On Earth, microbes living up to three miles underground account for a significant percentage of the entire planet's living matter. These underground life forms are largely primitive microbes, but life is life. And it’s likely that microbes this far beneath the surface could have survived the Late Heavy Bombardment period, a series of cosmic impacts the inner planets endured between 4.1 billion to 3.8 billion years ago.

So say the same thing happened on Mars around the same time – primitive microbes sprung up in underground lakes and survived the Late Heavy Bombardment. What happened? Well, Mars’ gravity is a little more than a third of what we feel on Earth and its crust is a little less dense. This means that while the planet is dry now, more water could have leaked underground in the past. And if it didn’t all evaporate, it could be that energy sources and chemical reactions similar to those that support deep-dwelling organisms on Earth – like every astrobiologist’s favourite, the deep sea hydrothermal vents –  could have done the same thing on Mars. Or might be doing the same thing on Mars right now.

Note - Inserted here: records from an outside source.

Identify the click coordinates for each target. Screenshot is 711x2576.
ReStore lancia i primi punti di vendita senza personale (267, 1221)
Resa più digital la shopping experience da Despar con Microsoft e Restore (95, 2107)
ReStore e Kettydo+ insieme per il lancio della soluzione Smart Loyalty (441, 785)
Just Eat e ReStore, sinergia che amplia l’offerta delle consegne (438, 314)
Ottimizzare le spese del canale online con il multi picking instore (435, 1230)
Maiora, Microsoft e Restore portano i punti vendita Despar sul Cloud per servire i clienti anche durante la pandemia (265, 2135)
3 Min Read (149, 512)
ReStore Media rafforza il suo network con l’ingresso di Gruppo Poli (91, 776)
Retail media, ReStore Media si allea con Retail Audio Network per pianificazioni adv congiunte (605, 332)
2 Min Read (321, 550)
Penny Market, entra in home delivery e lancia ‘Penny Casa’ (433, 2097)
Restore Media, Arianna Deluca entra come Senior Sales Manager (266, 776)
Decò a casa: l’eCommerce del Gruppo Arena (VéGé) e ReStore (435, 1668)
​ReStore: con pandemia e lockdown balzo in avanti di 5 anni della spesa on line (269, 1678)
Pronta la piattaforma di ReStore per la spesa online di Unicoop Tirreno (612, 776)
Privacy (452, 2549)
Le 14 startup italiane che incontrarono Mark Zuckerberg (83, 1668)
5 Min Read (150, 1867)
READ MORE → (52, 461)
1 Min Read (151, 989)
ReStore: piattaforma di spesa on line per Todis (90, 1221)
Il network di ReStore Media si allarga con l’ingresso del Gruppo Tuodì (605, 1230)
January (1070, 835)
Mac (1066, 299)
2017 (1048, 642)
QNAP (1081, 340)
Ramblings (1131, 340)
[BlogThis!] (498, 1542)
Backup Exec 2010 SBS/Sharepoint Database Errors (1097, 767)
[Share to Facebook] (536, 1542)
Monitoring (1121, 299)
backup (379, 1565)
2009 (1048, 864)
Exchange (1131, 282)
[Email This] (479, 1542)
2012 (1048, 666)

For the time being there aren’t any missions planned to go digging into Mars‘ deep underground for find subsurface water. But there are other ways scientists can figure out what happened, or is happening, inside the red plant. Deep rocks exhumed by erosion or meteorite impacts, for example, can reveal the planet’s inner makeup. Likewise, evidence of materials produced in a wet environment could be just as scientifically beneficial. NASA’s InSight mission, set to launch in 2016, will drill into the surface. It won’t go too far down, but it will help scientists understand what’s going on inside the planet, and that might shed more light on the subsurface lake theory.